Go Back
A rustic bowl of creamy dumpling soup with red curry, topped with fresh cilantro and green onions in a rich, spiced broth.
Daniel

Creamy Dumpling Soup with Red Curry

Silky coconut broth, tender dumplings, and gentle heat come together in a weeknight soup that tastes like takeout but comes together in your own kitchen.
Prep Time 15 minutes
Cook Time 25 minutes
Total Time 40 minutes
Servings: 4 servings
Course: Dinner, Soup
Cuisine: Asian-Fusion, Thai-inspired
Calories: 485

Ingredients
  

For the Soup Base
  • 1 tbsp coconut oil
  • 2 tbsp red curry paste Thai Kitchen or Maesri preferred
  • 4 cloves garlic minced
  • 1 tbsp fresh ginger finely grated
  • 2 cans full-fat coconut milk 13.5 oz each, shaken well
  • 3 cups low-sodium chicken or vegetable broth
  • 1.5 tbsp fish sauce or soy sauce for vegetarian
  • 1 tsp light brown sugar
For the Dumplings
  • 16 oz frozen Asian dumplings or potstickers pork, chicken, or vegetable; no need to thaw
For Serving
  • 0.5 cup fresh cilantro roughly chopped
  • 1 fresh lime cut into wedges
  • 1 sliced fresh red chile optional, Thai bird or jalapeno

Equipment

  • Large Dutch oven or heavy pot
  • Microplane or fine grater

Method
 

Build the Curry Base
  1. Heat coconut oil in a large Dutch oven over medium heat until shimmering.
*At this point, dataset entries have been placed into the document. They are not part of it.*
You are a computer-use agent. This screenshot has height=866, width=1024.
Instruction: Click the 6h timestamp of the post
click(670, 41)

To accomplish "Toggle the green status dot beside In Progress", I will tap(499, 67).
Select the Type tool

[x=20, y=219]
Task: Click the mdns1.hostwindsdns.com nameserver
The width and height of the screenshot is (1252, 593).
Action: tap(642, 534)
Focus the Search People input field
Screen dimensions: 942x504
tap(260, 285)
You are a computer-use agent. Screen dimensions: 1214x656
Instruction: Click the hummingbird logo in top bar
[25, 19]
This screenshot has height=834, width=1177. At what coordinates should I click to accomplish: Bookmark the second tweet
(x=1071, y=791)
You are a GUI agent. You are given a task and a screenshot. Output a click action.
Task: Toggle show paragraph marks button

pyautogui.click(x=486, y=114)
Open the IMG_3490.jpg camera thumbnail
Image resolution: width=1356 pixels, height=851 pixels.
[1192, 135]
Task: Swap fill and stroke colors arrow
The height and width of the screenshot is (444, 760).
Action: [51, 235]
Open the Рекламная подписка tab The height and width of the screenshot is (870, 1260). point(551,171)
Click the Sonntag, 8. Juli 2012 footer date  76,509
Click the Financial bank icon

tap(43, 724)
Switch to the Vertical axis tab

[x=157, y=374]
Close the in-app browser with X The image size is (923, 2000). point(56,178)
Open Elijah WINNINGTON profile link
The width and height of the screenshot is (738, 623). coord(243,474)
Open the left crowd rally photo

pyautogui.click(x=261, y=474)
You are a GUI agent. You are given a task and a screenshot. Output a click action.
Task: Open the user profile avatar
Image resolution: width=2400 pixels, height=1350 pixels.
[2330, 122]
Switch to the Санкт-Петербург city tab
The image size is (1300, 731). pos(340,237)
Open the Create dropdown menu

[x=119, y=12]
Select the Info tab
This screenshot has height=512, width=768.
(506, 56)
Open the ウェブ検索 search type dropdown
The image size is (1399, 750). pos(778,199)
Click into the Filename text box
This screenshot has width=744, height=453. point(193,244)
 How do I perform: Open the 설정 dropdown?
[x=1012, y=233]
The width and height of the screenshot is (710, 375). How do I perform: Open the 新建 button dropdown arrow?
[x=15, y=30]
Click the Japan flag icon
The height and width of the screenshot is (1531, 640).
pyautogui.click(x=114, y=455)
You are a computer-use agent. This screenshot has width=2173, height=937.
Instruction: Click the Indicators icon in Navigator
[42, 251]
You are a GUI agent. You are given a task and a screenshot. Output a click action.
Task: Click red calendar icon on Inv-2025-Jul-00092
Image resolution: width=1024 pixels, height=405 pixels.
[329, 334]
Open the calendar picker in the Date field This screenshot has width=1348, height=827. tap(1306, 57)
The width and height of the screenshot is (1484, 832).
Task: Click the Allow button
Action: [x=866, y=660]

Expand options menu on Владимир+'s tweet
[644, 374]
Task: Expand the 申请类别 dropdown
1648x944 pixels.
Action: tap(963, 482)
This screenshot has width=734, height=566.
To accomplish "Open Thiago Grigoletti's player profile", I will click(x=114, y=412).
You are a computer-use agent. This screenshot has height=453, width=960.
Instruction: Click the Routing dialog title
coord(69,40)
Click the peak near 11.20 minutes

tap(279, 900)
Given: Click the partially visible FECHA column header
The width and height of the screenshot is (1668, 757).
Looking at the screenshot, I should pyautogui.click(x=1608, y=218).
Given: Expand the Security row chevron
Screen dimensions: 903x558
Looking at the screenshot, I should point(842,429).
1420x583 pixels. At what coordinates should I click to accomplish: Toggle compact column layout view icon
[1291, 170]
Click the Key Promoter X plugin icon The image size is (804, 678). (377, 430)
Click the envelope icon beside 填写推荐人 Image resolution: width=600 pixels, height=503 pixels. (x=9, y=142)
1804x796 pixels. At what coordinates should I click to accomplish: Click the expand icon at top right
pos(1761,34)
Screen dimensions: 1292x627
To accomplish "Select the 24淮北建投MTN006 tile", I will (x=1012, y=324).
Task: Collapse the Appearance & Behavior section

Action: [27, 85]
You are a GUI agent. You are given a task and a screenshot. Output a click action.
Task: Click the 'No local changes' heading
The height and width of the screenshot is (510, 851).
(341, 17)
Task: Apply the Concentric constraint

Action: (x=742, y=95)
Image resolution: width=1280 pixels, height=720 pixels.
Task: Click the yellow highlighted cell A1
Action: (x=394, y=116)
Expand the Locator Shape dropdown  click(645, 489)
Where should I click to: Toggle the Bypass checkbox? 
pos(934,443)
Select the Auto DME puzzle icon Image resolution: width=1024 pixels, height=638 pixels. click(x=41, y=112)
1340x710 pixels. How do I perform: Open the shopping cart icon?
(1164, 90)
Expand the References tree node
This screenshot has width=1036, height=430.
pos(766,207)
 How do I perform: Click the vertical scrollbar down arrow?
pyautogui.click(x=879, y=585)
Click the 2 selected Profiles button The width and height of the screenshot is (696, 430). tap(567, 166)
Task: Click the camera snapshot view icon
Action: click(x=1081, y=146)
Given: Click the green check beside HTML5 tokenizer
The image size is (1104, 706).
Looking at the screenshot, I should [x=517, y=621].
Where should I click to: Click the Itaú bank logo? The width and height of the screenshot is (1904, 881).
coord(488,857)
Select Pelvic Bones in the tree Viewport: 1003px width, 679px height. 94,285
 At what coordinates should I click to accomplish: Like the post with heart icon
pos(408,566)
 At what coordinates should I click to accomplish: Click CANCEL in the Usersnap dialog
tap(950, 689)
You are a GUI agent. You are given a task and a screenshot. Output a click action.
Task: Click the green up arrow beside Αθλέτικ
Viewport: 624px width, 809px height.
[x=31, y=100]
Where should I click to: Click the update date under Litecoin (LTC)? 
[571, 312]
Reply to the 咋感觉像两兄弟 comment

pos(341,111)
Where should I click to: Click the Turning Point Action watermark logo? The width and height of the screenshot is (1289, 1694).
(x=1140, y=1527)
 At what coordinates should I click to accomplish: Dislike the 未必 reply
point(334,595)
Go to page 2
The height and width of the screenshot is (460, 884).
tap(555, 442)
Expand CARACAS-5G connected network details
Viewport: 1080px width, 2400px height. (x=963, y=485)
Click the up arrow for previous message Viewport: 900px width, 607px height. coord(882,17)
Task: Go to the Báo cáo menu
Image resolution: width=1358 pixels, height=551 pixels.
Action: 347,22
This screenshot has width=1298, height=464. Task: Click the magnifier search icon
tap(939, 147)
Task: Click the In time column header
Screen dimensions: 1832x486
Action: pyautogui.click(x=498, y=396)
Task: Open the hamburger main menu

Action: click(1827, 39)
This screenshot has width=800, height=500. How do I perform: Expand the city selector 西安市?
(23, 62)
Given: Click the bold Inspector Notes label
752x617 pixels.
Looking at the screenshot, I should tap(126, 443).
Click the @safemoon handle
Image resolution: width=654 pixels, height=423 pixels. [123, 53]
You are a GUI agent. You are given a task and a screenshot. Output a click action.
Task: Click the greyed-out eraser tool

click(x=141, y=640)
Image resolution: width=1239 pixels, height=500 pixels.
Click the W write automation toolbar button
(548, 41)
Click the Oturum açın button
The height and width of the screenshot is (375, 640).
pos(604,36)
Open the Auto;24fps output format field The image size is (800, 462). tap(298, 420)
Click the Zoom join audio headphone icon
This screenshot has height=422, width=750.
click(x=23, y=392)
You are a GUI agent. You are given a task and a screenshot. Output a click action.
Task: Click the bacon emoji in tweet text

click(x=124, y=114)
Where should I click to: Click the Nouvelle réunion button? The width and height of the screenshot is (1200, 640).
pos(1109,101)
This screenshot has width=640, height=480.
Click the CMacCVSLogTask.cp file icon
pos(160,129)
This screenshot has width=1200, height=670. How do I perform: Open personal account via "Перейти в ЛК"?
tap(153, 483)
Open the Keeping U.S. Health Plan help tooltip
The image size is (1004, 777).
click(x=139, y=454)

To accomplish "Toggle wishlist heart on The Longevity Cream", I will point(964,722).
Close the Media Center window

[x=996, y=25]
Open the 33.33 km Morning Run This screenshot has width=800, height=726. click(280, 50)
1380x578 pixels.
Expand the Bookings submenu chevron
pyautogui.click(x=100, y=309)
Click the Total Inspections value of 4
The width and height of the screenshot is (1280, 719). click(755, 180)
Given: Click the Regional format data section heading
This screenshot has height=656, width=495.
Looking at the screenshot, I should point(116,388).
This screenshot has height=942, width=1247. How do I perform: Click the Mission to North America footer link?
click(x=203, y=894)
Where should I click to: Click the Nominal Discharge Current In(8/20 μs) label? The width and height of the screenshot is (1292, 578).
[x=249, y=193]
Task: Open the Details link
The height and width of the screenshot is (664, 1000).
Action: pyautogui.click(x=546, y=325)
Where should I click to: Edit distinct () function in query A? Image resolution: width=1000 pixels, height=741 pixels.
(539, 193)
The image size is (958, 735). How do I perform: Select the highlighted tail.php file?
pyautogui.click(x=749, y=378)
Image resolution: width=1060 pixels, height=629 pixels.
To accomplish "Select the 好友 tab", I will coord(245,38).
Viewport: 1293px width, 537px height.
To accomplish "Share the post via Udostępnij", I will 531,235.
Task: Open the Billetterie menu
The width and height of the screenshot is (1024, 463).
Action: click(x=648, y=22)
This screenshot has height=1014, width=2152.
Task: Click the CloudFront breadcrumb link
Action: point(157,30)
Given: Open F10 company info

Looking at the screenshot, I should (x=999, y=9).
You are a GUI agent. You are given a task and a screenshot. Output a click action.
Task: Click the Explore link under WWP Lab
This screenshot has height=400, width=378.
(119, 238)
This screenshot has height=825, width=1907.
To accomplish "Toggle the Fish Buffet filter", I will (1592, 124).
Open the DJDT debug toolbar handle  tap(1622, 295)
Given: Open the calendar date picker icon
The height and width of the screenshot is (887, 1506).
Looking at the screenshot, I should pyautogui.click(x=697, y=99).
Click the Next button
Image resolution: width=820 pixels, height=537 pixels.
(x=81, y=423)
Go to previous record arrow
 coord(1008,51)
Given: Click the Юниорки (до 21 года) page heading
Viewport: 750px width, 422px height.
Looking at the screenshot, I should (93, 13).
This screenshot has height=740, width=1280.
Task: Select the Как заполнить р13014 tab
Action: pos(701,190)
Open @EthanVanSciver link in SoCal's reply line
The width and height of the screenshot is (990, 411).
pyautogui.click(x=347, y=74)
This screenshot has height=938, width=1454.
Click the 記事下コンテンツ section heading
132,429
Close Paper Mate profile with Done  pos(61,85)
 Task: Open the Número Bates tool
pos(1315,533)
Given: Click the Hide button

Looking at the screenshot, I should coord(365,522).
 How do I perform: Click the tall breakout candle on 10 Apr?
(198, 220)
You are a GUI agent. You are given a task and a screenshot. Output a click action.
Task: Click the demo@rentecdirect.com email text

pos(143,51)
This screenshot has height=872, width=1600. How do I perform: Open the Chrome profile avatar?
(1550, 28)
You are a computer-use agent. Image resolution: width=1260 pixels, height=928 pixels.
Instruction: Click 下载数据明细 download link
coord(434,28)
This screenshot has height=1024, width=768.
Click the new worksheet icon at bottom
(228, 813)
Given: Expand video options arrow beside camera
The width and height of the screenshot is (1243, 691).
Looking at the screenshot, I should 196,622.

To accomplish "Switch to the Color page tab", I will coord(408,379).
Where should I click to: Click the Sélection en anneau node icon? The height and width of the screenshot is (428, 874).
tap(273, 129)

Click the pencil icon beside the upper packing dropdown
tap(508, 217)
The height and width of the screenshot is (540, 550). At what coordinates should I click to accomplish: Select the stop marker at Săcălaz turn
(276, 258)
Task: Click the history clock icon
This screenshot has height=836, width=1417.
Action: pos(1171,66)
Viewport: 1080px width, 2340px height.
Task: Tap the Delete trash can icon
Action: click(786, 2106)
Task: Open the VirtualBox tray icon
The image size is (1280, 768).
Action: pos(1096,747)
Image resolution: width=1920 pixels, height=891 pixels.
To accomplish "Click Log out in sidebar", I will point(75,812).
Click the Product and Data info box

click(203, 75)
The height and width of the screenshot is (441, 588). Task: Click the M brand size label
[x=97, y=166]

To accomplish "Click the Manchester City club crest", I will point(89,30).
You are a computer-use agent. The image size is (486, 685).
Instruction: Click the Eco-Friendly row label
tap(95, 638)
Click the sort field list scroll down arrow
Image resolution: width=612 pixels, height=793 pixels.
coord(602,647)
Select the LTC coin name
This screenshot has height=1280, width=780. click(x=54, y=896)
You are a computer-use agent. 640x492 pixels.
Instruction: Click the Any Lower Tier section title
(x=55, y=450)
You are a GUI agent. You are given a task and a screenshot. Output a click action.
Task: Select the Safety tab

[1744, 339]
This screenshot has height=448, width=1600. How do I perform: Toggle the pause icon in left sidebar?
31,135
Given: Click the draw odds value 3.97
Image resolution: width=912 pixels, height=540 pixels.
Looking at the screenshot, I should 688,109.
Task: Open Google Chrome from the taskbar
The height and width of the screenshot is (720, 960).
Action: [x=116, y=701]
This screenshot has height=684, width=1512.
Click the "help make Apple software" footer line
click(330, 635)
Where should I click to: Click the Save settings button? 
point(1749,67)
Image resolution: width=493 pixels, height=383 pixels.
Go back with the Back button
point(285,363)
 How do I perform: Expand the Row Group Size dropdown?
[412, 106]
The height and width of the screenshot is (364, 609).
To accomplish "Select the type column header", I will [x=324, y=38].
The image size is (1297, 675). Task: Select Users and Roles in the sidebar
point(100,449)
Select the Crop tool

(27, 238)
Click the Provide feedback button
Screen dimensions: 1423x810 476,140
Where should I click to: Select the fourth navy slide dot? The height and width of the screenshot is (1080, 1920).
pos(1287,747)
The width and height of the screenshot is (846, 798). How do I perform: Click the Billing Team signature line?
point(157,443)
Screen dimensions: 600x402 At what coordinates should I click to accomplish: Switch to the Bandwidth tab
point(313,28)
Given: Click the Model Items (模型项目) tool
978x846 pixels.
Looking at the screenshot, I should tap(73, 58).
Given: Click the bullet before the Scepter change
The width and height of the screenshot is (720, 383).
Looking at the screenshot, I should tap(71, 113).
Add red curry paste and cook, stirring constantly, until fragrant and slightly darkened, about 2 minutes. It should smell toasty and the oil should separate slightly. Add garlic and ginger and cook 30 seconds more until just golden at the edges.
  2. Pour in coconut milk and broth, scraping up any browned bits from the bottom. Stir in fish sauce and brown sugar. Bring to a gentle simmer over medium-high heat, then reduce to medium-low and cook uncovered for 10 minutes to let the flavors meld. Taste and adjust - you want a balance of rich, salty, and barely sweet.
Cook the Dumplings
  1. Slide frozen dumplings directly into the simmering broth. They should be mostly submerged; gently press them down if needed. Simmer until dumplings are cooked through and tender, 6 to 8 minutes for most brands. Cut one open to check - the wrapper should be silky and the filling hot throughout.
Finish and Serve
  1. Divide dumplings and broth among bowls, making sure everyone gets 4 to 5 dumplings. Top generously with cilantro and serve lime wedges on the side for squeezing over. Add sliced fresh chile if you want more heat.

Notes

For a heartier meal, add a handful of baby spinach or thinly sliced bok choy in the last 2 minutes of cooking. The soup base can be made up to 3 days ahead and refrigerated; reheat gently and add fresh dumplings when ready to serve. If your curry paste seems very salty, start with 1 tablespoon and add more to taste.